- Opening Delimiter -
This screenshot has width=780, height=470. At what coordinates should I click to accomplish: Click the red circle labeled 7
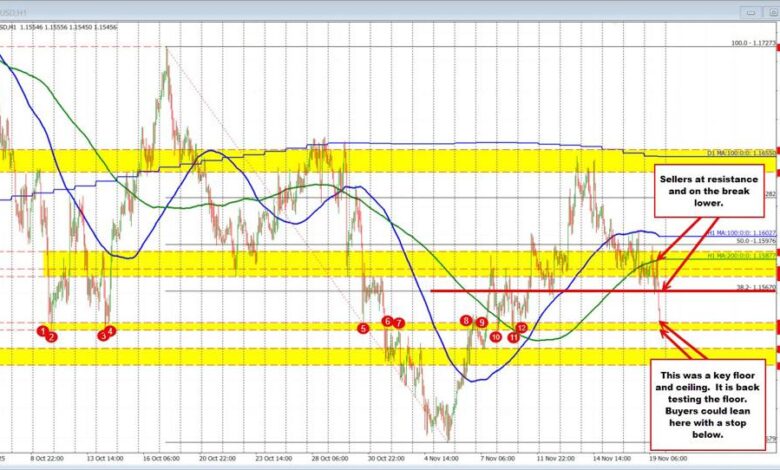pyautogui.click(x=399, y=323)
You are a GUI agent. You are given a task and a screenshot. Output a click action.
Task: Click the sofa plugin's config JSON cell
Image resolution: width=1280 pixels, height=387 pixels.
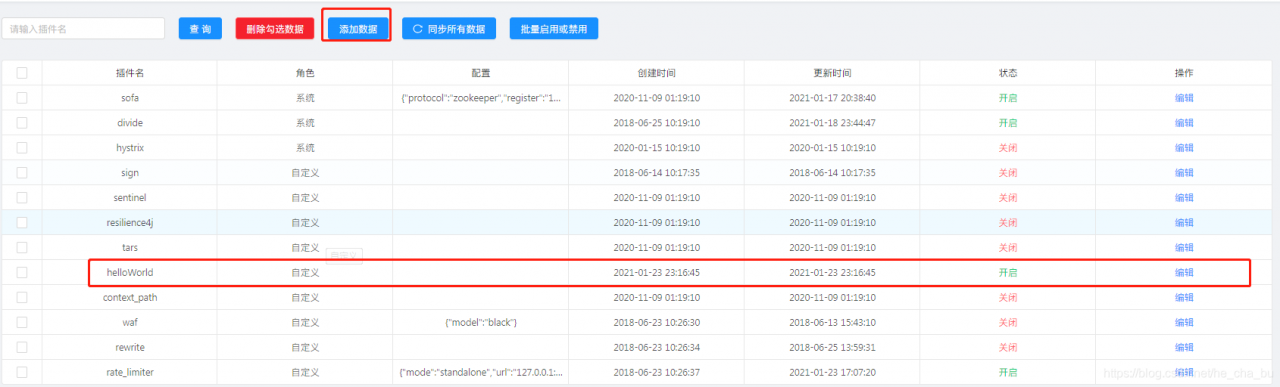pos(481,98)
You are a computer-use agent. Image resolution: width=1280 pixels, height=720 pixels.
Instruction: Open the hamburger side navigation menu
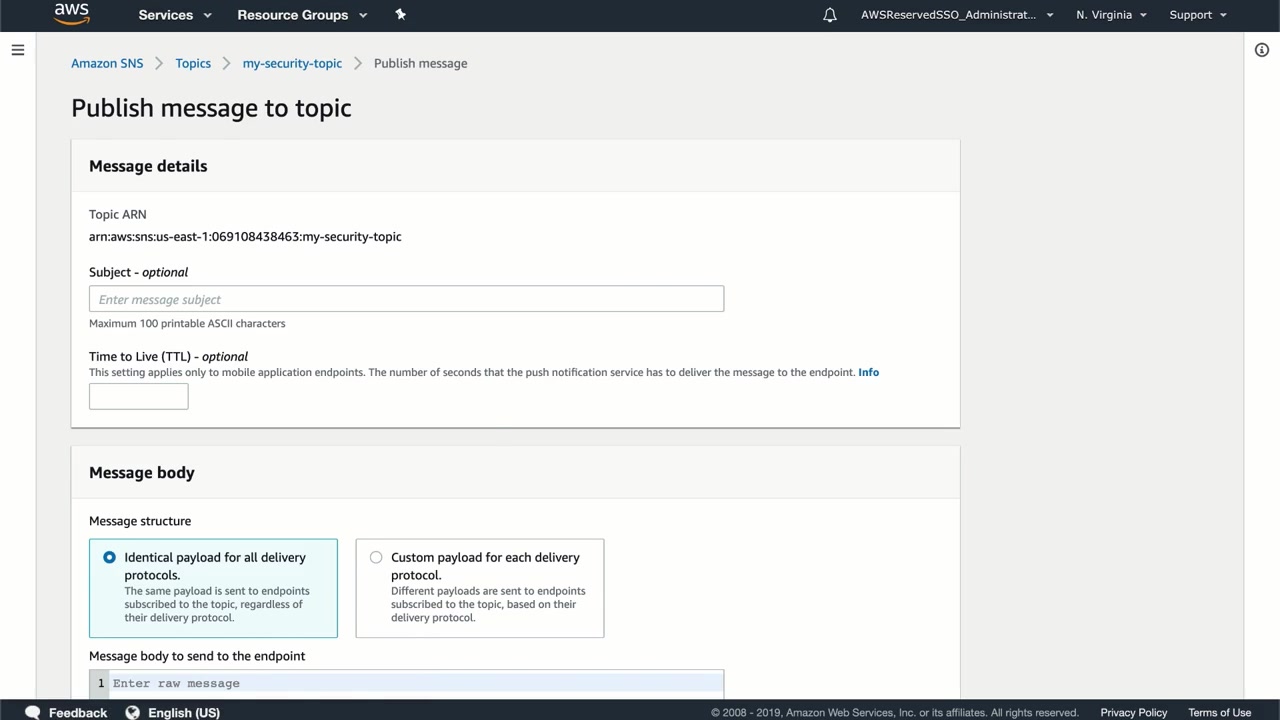click(x=18, y=50)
- Closing Delimiter -
EXERCISE DIRECTIONS: The lines from the one containing "You are a computer-use" through the last line of the entries are to be copied exactly, both ends included, and the pictures are to be omitted.

EXERCISE SOLUTION:
You are a computer-use agent. Image resolution: width=1280 pixels, height=720 pixels.
Instruction: Open the hamburger side navigation menu
click(x=18, y=50)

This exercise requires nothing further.